#### Screenshot grounding data
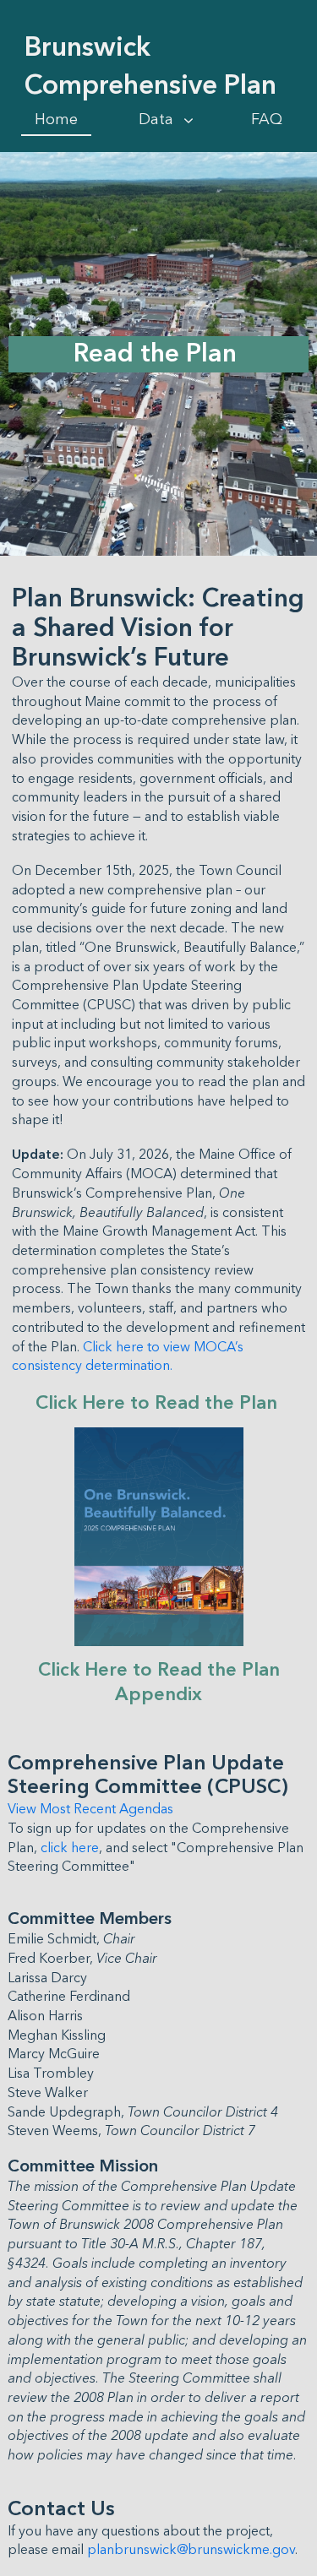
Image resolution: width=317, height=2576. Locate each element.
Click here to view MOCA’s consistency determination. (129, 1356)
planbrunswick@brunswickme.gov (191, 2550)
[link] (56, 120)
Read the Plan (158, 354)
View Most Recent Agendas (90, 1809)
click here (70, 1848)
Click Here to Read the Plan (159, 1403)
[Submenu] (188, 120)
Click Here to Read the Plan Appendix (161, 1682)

#### Task statement
Scan the records for the string "Read" and show every line that contains it.

#### Exercise output
Read the Plan (158, 354)
Click Here to Read the Plan (159, 1403)
Click Here to Read the Plan Appendix (161, 1682)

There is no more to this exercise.